Voting rights advocates, labor organizers, civic engagement groups, and community members will gather Saturday in New Orleans for a statewide day of action opposing the U.S. Supreme Court’s decision in Louisiana v. Callais, a ruling that has intensified the fight over congressional representation, Black voting power, and the future of the Voting Rights Act.
The event, titled the Day of Action Against Voter Suppression, will take place Saturday, May 16, from 10 a.m. to noon at Duncan Plaza. Organizers say participants will rally, register community members to vote, combat misinformation surrounding Louisiana’s disrupted congressional election process, and then head to the polls together.

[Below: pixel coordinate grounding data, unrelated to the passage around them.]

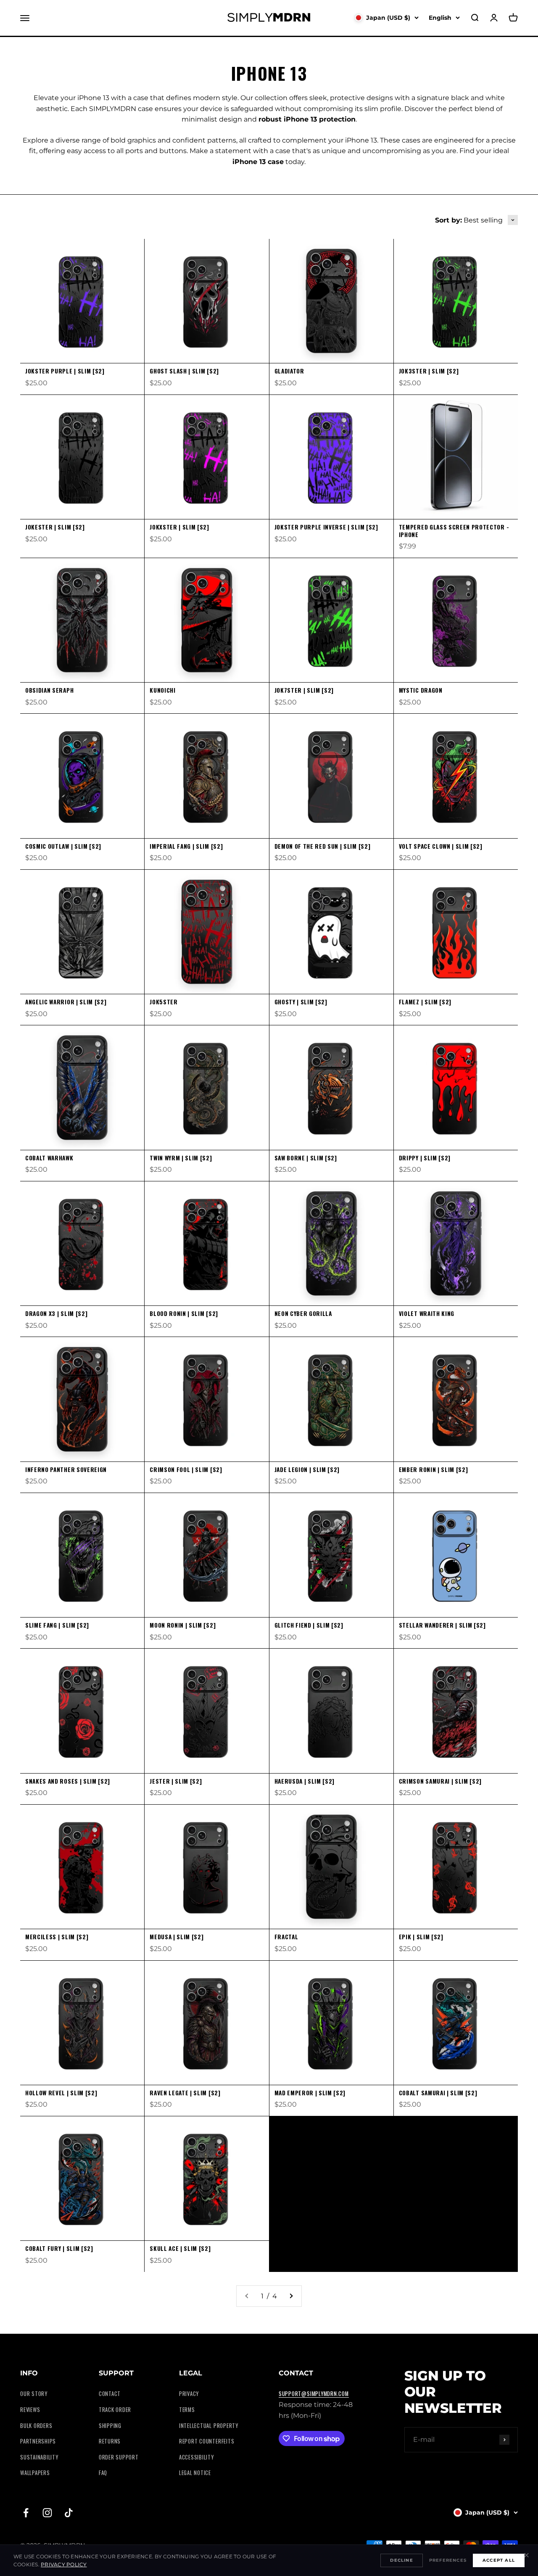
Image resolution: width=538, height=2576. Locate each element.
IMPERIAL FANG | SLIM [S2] (186, 846)
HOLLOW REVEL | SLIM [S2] (61, 2093)
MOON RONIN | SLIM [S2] (183, 1625)
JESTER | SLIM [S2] (176, 1781)
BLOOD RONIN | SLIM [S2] (184, 1313)
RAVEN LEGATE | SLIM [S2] (185, 2093)
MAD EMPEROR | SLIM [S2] (310, 2093)
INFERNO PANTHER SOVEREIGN (66, 1469)
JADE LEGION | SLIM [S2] (307, 1469)
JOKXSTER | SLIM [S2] (179, 527)
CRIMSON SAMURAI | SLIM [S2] (440, 1781)
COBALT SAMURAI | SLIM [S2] (438, 2093)
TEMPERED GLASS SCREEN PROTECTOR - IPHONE (454, 531)
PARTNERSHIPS (38, 2441)
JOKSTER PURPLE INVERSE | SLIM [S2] (326, 527)
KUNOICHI (162, 690)
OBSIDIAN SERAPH (49, 690)
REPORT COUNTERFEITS (207, 2441)
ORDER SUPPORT (119, 2457)
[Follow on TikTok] (68, 2512)
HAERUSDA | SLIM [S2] (304, 1781)
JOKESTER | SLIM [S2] (55, 527)
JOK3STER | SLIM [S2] (429, 371)
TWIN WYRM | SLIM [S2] (181, 1158)
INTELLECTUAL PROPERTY (208, 2426)
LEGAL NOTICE (195, 2473)
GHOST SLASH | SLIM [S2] (184, 371)
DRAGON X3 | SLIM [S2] (56, 1313)
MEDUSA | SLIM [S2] (176, 1937)
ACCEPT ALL (499, 2560)
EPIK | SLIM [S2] (421, 1937)
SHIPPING (110, 2426)
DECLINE (401, 2560)
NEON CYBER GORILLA (303, 1313)
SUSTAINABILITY (39, 2457)
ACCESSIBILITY (196, 2457)
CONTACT (110, 2394)
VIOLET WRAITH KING (426, 1313)
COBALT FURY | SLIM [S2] (59, 2248)
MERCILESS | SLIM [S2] (56, 1937)
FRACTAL (286, 1937)
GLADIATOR (289, 371)
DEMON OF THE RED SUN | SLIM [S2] (322, 846)
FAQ (103, 2473)
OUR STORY (33, 2394)
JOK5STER (163, 1002)
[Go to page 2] (290, 2296)
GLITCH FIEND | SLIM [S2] (308, 1625)
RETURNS (110, 2441)
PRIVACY (189, 2394)
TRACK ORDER (115, 2410)
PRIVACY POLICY (64, 2564)
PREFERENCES (448, 2560)
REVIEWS (30, 2410)
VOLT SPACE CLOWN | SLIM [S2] (441, 846)
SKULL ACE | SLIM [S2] (180, 2248)
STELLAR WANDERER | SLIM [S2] (442, 1625)
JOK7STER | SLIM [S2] (304, 690)
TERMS (187, 2410)
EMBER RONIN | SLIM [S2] (433, 1469)
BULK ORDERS (36, 2426)
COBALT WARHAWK (49, 1158)
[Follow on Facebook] (26, 2512)
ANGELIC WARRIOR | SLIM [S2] (65, 1002)
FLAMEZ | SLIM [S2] (425, 1002)
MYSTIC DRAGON (421, 690)
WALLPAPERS (35, 2473)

The mobilization comes just weeks after the Supreme Court struck down Louisiana’s congressional map in Louisiana v. Callais, finding that the map, which included a second majority-Black district, was an unconstitutional racial gerrymander. The decision has been widely criticized by voting rights groups, who argue that it weakens Section 2 of the Voting Rights Act, the landmark civil rights protection designed to prevent election systems from diluting minority voting power.
For advocates, the ruling is not an isolated legal decision. It is part of a larger battle over who gets meaningful representation in Congress and whether states can redraw maps in ways that reduce the political power of Black voters. Louisiana’s Black population makes up roughly one-third of the state, yet the state has long been at the center of legal fights over whether its congressional maps fairly reflect that population.
The Callais ruling immediately triggered political consequences in Louisiana. On April 30, Governor Jeff Landry issued an executive order suspending Louisiana’s closed-party primary elections for U.S. House races, citing the Supreme Court decision and arguing that elections should not proceed under a map the Court had rejected. Early voting had been scheduled to begin just days later for the May 16 primary.
That move created confusion for voters and candidates alike. According to reporting from the Louisiana Illuminator, more than 42,000 absentee ballots had already been received for the May 16 election by the time the governor suspended the congressional primaries. Voting rights groups and affected voters have since challenged the suspension in court, arguing that the decision disrupted an election already underway.
The political fight has only escalated. On May 14, the Louisiana Senate approved a new congressional map that would eliminate one of Louisiana’s two majority-Black congressional districts, potentially returning the state to a map with only one such district. Reuters reported that the proposed map could shift Louisiana’s congressional delegation from a 4-2 Republican advantage to a possible 5-1 Republican advantage, while Republicans have argued the redistricting is based on partisan considerations rather than race.
Civil rights advocates see the matter differently. Groups involved in Saturday’s action argue that the combination of the Supreme Court decision, the suspended congressional primaries, and the Legislature’s push to redraw the map represents a direct threat to fair representation. They warn that weakening majority-minority districts allows partisan power to be used in ways that can diminish Black voters’ ability to elect candidates that they trust will represent them.
Saturday’s event is being organized with support from a broad coalition that includes Power Coalition, New Orleans Rank and File Project, Step Up Louisiana, Indivisible NOLA, National Nurses United, Liberty & Dignity Coalition, Louisiana Alliance, Voice of the Experienced, IATSE Local 478, New Economic Justice Organizing Project, and United Teachers of New Orleans.
The coalition’s message is that the fight over congressional maps is not only a courtroom battle or a legislative debate. It is also a ground-level organizing fight over whether voters understand what is happening, whether communities remain engaged, and whether people most affected by redistricting decisions are mobilized before political power is reshaped without them.
For many organizers, Duncan Plaza has long served as a gathering place for public dissent and civic action in New Orleans. Saturday’s rally will place the Callais decision within that broader tradition, bringing together workers, voters, and community advocates who say the state’s response to the ruling threatens both democratic participation and racial representation.
The day of action is open to community members and media representatives. Organizers are encouraging residents to attend, register to vote if needed, and join efforts to defend voting rights in Louisiana at a moment when the state’s congressional future remains unsettled.